**What is expected:** All that should appear is the line containing "This screenshot has height=868, width=387." and the lines after it in the records below, each reproduced exactly.

[Opening Input records section]

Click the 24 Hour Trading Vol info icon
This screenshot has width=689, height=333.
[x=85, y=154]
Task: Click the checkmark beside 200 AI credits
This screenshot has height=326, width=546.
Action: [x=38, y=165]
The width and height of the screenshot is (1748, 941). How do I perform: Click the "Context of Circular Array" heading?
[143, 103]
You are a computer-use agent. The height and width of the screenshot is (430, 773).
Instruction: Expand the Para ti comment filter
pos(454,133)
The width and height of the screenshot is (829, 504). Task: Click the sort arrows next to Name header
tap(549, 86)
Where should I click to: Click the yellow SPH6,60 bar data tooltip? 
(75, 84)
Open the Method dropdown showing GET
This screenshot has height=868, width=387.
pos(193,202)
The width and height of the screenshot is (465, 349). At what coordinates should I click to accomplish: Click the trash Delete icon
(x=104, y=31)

[Closing Input records section]

**Response for this exercise:**
This screenshot has height=868, width=387.
pos(193,202)
The width and height of the screenshot is (465, 349). At what coordinates should I click to accomplish: Click the trash Delete icon
(x=104, y=31)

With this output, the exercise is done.